Friday, July 24, 2020

Shakespeare References in The Plague

This seemed like a good time to revisit The Plague by Albert Camus, a book I hadn’t read since my late teens. And I suppose it should have come as no surprise to me to find a couple of Shakespeare references in it. The first is a reference to Macbeth. Camus writes, “The reason was this: when the most pessimistic had fixed it at, say, six months; when they had drunk in advance the dregs of bitterness of those six black months, and painfully screwed up their courage to the sticking-place, straining all their remaining energy to endure valiantly the long ordeal of all those weeks and days – when they had done this, some friend they met, an article in a newspaper, a vague suspicion, or a flash of foresight would suggest that, after all, there was no reason why the epidemic shouldn’t last more than six months; why not a year, or even more?” (p. 68).
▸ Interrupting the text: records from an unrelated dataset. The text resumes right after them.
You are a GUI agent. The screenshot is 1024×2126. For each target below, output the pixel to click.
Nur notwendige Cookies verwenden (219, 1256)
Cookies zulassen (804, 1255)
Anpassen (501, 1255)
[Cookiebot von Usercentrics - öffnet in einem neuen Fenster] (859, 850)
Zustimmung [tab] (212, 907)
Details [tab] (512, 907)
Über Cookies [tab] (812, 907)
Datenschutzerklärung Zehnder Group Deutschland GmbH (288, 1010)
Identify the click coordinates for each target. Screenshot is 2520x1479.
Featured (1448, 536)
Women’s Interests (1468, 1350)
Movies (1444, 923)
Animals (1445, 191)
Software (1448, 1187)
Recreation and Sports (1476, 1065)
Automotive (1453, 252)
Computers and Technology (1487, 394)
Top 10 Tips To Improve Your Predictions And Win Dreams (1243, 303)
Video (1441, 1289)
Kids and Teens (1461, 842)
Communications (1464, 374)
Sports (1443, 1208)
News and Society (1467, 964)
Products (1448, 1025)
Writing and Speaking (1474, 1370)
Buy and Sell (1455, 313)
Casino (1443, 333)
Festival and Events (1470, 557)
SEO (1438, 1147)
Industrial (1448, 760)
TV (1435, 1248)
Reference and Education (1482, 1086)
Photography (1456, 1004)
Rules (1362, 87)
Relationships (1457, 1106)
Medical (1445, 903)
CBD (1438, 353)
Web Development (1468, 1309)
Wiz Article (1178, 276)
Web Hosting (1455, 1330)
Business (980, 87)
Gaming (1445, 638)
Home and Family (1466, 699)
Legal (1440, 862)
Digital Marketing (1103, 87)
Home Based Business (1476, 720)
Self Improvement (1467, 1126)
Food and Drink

Part of that sentence refers to Lady Macbeth’s line “But screw your courage to the sticking-place/And we’ll not fail.” The other reference is to Hamlet. Camus writes, “So does every ill that flesh is heir to,” reminding us of Hamlet’s line “The heartache and the thousand natural shocks/That flesh is heir to.”

The Plague was published in 1947. The Vintage Books edition was published in 1972. It was translated from the French by Stuart Gilbert.